At 3 hours, "Grindhouse" is enormous B-movie fun


Grindhouse (2007)
191 min., rated R.
Grade: A

"Grindhouse," Robert Rodriguez and Quentin Tarantino's double-billed labor of love to grainy '70s-era exploitation films, is more than just a wild, witty, and affectionate replication of everything cheap-o and sleaze-o-rama. Two movies for the price of one, and a total blast. It's a full-bore experience of a night out at the grindhouse-multiplex, with a double-feature attraction divided by concession-stand commercials and four faux trailers, all topped off with deliberately tawdry scratches, hairs and tears in the film, shaky projections, and even entire missing reels as part of the nostalgic fun. 

Rodriguez's "Planet Terror," a gleefully cheesy, way-over-the-top orgy of gore and schlock, pays loving homage to low-budget cannibal zombie pictures. In the Texas backwater, a deadly virus leak by the military results in the town being overtaken by zombies. Rose McGowan is a cheeky, juicy standout as Cherry Darling, a former go-go dancer that adopts a machine gun for a leg, and there are plenty of funny, cute guest cameos in store, one literally coming with a wink. 
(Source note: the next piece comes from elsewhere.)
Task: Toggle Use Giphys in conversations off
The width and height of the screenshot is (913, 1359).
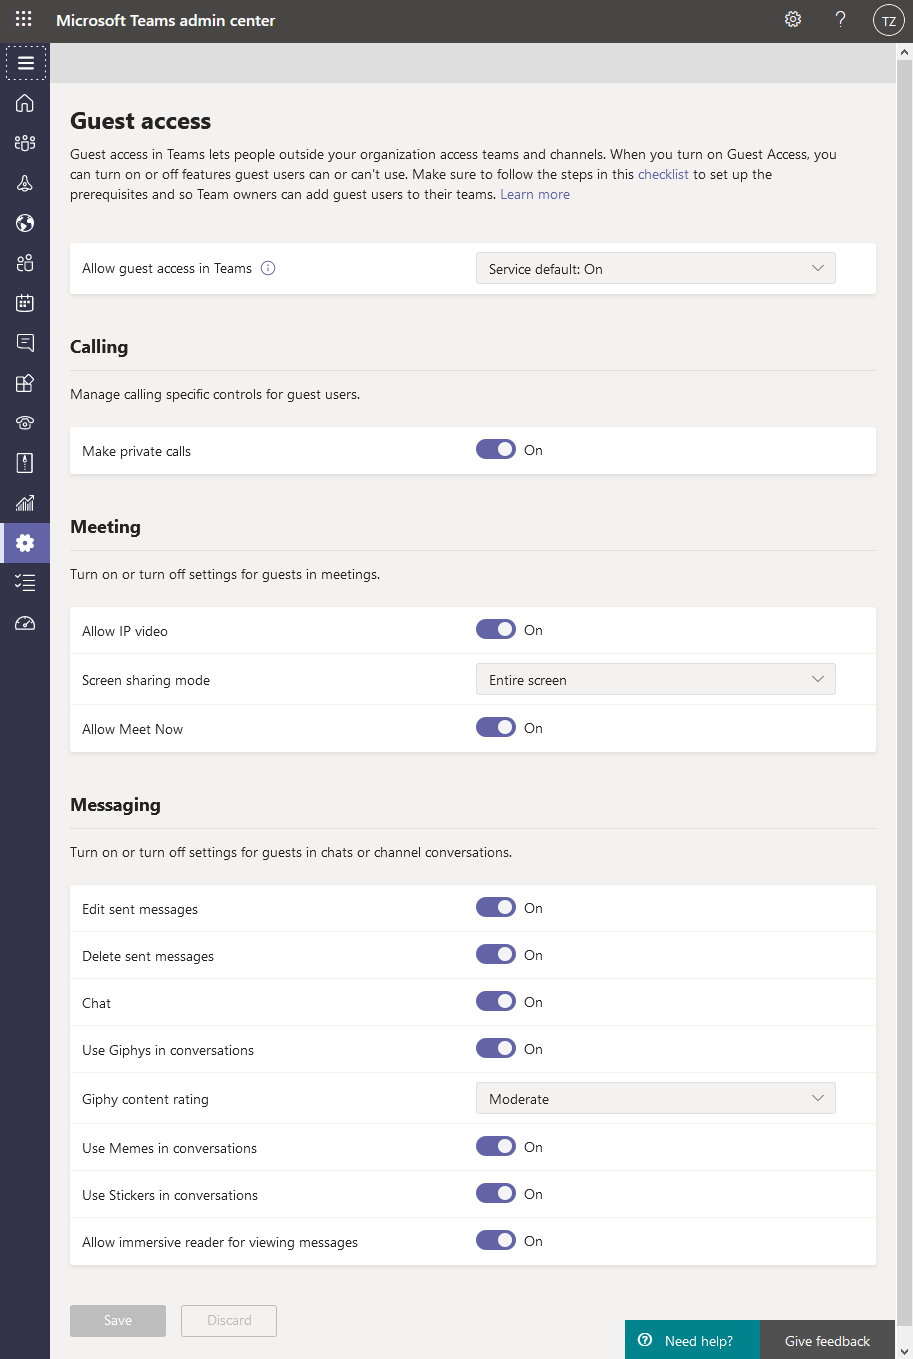Action: pos(496,1048)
Tarantino's feature-length film "Death Proof," a slasher/revenge yarn paying tribute to "Vanishing Point," is more Tarantino than grindhouse in its gabby first half hour and one nasty, gnarly car crash. He lulls us in with lots of smartly written but exhaustingly indulgent chick chitchat for its actors to chew on before setting us up for the kill and paying it all off in one of the most wildly exhilarating (and non-computer-generated) car chases in recent memory, with a satisfying girls-kick-ass finale. Kurt Russell plays big-bad-wolf creepy to perfection as Stuntman Mike, a scarred old stunt driver who psychotically uses his muscle car to prey on women (voluptuous Vanessa Ferlito, Sidney's daughter Sydney Tamiia Poitier, and Jordan Ladd) at an Austin, Texas bar. McGowan reprises her presence as Mike's first victim. He then gets a taste of his own murderous medicine from a quartet of bad-ass Hollywood women (including Rosario Dawson, Tracie Thoms, real-life Kiwi stuntwoman Zoe Bell, and Mary Elizabeth Winstead). Bell is truly captivating and charismatic, playing herself as the cat-like daredevil who wants to take a for-sale Dodge Challenger for a "test drive," and yes, she does all her own stunts. 
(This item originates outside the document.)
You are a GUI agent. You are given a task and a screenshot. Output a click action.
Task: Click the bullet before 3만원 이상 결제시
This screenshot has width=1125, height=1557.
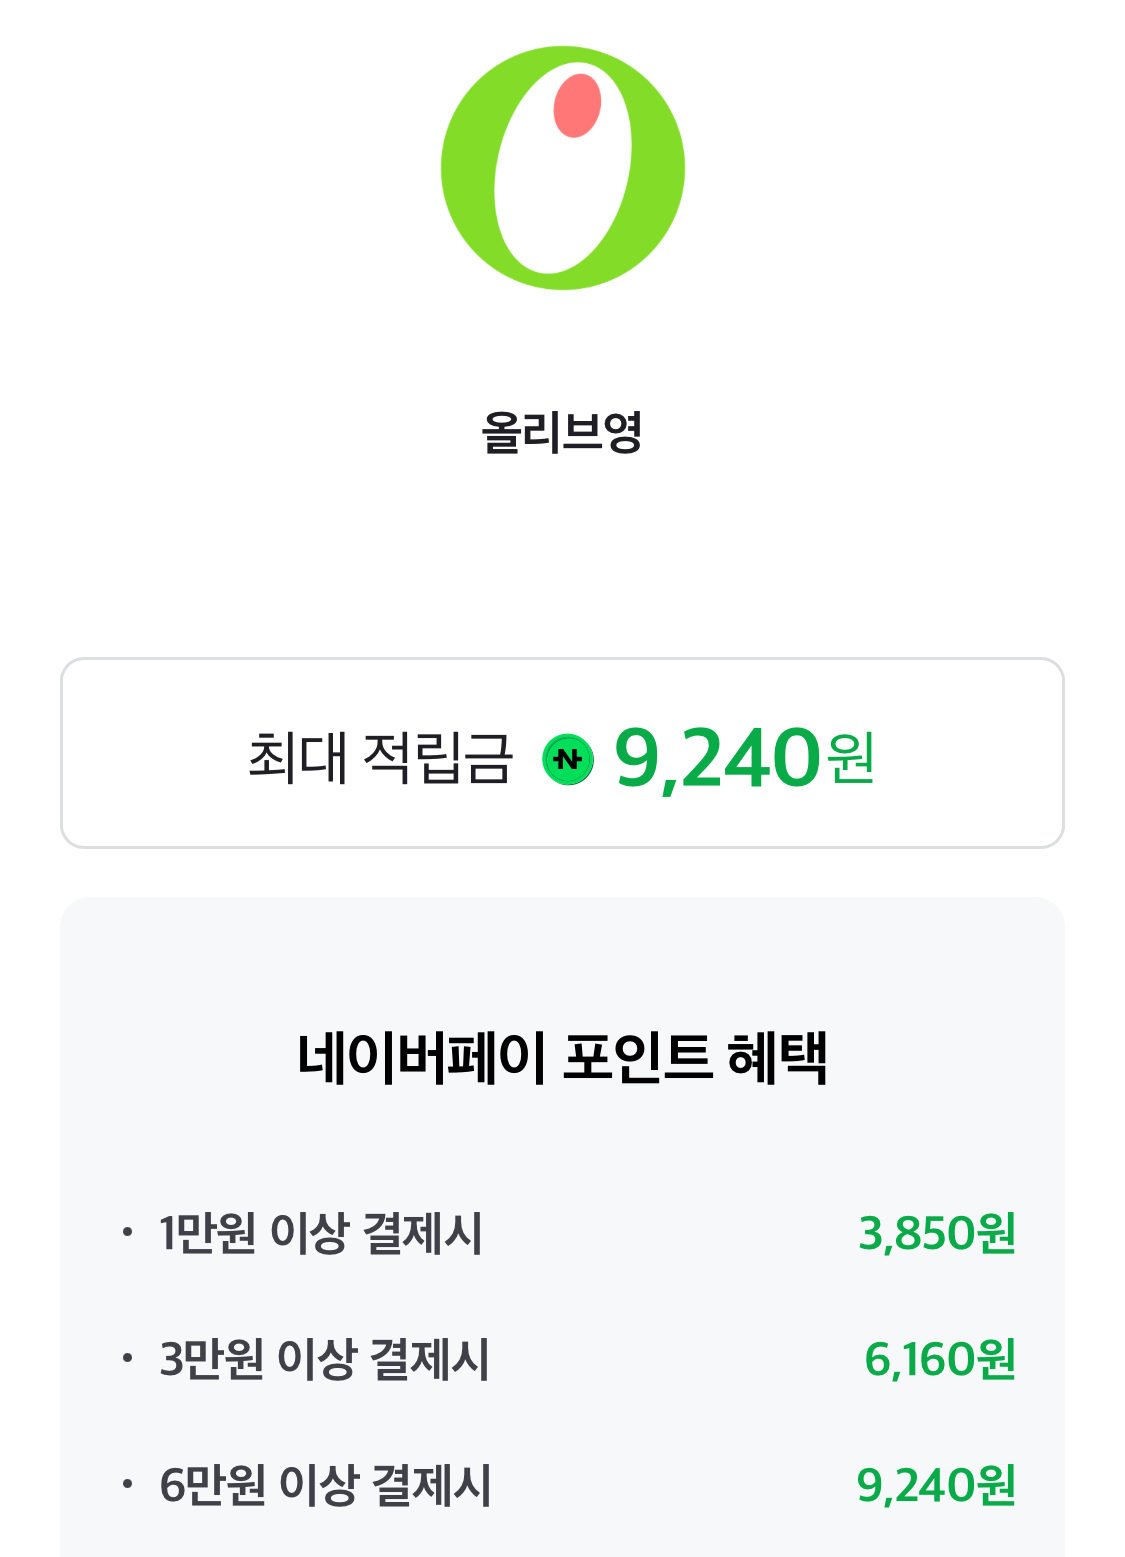click(x=126, y=1358)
Then there are the trailers (or “prevues of coming attractions”), all hilariously inspired parodies with a tongue-in-cheek kick of their own, that would make great B movies themselves: Rodriguez gives it another go with the X-rated "Machete," which has Danny Trejo as a bad-mutha Mexican (his character cranked up from the innocuously goofy "Spy Kids" movies) and Cheech Marin, a street-smart priest with a stash of weapons; Rob Zombie's "Werewolf Women of the S.S." is a Nazi-lycanthropic gas, featuring a laugh-out-loud surprise cameo by Nicolas Cage as Fu Manchu; Edgar Wright's "Don't" is a spot-on British gothic horror spoof; and Eli Roth's "Thanksgiving" is a giddily disgusting and twisted holiday-themed slasher flick (“White meat, dark meat, all will be carved!”). 

Minus no theatrical intermission, it's three-plus-hours of the bloody, campy, rowdy B movie to end all B movies that only genuine film buffs will “get” and adore. "Grindhouse" may not be high art, but it's a platter of brilliant trash that's so much of a so-bad-it's-good thing.